TASK TO COMPLETE:
Within the records that follow, count the lines containing the string "current". Reply only with the count.

* * * *

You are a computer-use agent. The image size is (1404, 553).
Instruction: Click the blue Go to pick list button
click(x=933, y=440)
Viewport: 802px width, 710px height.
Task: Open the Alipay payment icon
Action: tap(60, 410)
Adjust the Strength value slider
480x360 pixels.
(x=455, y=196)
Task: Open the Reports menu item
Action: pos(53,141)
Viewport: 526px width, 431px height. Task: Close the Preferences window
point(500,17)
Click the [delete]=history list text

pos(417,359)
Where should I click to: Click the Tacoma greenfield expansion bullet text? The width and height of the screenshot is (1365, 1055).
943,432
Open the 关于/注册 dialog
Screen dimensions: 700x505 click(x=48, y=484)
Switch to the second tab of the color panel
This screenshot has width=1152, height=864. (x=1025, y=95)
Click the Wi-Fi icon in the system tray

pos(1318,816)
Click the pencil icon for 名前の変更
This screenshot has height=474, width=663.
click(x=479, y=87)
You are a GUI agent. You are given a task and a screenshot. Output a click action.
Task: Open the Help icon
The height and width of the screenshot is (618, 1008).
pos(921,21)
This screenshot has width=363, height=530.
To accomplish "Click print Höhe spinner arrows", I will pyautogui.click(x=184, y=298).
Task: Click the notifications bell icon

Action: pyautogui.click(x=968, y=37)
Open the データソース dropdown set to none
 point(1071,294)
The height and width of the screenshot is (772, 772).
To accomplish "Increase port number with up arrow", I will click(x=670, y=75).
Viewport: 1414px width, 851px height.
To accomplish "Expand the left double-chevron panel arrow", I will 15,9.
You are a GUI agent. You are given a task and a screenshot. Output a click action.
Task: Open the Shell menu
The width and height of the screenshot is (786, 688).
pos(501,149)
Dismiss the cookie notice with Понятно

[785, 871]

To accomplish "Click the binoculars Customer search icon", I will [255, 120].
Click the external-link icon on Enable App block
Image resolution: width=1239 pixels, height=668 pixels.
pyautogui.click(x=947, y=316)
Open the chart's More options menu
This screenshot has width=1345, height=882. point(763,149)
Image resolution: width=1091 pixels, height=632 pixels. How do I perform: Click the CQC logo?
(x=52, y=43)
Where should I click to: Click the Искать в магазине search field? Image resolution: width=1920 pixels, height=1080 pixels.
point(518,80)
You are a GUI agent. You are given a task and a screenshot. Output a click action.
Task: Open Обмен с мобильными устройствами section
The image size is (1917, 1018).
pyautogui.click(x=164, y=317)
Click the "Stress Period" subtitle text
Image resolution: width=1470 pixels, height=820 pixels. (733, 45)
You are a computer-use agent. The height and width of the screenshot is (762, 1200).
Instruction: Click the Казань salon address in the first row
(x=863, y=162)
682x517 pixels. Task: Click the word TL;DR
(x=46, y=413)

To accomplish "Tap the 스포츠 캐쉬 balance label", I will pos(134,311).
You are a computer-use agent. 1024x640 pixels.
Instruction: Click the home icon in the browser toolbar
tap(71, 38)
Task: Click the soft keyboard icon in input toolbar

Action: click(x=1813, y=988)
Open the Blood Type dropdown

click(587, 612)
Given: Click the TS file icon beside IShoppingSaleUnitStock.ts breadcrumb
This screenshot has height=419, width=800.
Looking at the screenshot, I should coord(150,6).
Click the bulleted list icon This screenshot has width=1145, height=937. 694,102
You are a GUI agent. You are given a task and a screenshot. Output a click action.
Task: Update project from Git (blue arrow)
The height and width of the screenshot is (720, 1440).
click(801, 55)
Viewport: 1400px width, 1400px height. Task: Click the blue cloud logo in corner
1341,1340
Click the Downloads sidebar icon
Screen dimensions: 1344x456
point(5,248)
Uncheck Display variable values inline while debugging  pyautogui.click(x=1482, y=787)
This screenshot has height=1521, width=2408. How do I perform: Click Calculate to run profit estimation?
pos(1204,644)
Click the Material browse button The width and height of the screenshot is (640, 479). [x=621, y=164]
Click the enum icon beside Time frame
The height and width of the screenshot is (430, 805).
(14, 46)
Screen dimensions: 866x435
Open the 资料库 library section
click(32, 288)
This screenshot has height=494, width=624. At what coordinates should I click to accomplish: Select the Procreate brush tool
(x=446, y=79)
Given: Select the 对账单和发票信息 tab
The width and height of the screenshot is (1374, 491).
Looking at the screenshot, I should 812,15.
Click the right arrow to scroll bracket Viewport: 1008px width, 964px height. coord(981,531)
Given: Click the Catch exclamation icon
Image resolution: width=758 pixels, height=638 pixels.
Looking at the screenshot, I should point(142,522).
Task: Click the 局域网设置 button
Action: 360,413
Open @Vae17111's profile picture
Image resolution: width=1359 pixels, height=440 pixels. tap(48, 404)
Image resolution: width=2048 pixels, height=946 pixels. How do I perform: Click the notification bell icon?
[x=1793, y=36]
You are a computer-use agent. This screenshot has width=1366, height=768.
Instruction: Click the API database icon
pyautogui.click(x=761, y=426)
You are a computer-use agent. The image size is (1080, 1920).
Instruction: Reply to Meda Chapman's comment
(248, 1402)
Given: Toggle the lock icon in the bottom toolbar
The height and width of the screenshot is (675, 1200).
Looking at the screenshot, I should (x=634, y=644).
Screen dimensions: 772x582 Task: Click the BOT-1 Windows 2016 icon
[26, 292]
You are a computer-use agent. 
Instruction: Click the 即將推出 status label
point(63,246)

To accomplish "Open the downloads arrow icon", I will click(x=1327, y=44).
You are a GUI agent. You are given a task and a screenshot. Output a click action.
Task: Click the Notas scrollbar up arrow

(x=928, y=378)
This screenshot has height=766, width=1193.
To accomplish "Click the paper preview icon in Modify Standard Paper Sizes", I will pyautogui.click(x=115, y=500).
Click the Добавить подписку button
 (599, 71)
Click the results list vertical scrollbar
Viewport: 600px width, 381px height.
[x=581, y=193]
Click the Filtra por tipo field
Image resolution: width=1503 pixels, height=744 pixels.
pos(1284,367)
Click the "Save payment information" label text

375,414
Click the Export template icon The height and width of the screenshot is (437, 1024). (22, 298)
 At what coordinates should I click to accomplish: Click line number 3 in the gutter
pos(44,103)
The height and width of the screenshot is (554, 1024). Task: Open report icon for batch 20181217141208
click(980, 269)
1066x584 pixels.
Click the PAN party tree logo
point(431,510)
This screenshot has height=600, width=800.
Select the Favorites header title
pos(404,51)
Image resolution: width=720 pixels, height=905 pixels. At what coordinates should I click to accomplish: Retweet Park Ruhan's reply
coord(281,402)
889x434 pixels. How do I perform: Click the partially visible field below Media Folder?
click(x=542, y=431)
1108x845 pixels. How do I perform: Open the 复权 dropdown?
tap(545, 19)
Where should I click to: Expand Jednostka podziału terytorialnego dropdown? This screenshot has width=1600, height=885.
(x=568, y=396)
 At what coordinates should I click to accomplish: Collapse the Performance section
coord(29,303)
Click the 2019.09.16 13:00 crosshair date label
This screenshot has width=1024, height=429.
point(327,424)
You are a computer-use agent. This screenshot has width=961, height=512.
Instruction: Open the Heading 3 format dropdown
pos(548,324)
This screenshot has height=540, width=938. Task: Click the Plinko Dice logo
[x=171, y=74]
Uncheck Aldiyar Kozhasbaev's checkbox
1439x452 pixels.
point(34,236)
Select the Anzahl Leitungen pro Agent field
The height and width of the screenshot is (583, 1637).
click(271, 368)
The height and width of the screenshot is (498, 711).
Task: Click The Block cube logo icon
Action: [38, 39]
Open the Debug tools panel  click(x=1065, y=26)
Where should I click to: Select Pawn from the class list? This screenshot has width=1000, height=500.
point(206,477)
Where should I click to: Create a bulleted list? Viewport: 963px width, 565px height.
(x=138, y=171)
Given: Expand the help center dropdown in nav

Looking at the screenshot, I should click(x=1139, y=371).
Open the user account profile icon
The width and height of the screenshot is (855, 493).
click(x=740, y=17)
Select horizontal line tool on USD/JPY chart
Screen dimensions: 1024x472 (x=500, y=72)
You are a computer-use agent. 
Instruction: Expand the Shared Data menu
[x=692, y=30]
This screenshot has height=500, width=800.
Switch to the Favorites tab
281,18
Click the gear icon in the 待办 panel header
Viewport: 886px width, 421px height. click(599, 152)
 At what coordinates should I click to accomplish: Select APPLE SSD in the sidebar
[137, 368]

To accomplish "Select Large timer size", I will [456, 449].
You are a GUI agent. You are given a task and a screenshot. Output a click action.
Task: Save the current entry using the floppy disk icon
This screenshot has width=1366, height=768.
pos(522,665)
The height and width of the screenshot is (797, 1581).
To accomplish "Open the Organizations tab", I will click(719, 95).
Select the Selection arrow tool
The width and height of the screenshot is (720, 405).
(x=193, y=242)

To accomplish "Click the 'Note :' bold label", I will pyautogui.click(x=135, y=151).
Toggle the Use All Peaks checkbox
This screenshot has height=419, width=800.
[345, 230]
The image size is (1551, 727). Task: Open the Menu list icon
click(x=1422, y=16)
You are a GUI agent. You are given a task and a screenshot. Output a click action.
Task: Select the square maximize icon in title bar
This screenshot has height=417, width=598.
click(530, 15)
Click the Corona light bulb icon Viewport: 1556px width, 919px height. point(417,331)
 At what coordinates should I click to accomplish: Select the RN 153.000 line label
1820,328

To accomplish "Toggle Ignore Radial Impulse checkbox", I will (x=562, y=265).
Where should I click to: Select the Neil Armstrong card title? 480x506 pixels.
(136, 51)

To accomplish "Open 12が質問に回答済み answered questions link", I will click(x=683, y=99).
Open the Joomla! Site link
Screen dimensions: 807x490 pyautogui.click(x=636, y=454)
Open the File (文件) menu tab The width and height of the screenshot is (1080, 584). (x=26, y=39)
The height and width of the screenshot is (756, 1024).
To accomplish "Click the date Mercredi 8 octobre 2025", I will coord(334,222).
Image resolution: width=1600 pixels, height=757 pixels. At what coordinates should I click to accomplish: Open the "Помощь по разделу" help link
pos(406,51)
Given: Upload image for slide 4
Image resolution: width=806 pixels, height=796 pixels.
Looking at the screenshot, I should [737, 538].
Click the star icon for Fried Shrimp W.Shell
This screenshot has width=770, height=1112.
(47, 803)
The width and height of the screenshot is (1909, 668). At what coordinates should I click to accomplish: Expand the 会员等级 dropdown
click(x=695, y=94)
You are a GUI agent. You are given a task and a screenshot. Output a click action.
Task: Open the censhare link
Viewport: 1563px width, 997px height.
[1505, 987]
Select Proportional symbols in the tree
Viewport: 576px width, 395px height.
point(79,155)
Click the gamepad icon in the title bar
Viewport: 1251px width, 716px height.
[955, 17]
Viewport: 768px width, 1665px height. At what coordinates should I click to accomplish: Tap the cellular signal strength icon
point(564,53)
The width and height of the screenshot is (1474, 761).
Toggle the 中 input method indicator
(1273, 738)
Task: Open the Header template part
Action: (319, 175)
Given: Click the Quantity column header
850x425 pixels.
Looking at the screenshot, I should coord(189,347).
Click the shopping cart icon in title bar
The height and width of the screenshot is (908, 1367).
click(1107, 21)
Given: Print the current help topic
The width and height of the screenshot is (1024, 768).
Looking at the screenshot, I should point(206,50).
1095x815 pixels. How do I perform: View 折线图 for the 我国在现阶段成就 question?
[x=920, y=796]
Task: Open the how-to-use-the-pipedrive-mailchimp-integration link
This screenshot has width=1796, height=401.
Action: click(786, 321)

* * * *

RESPONSE:
2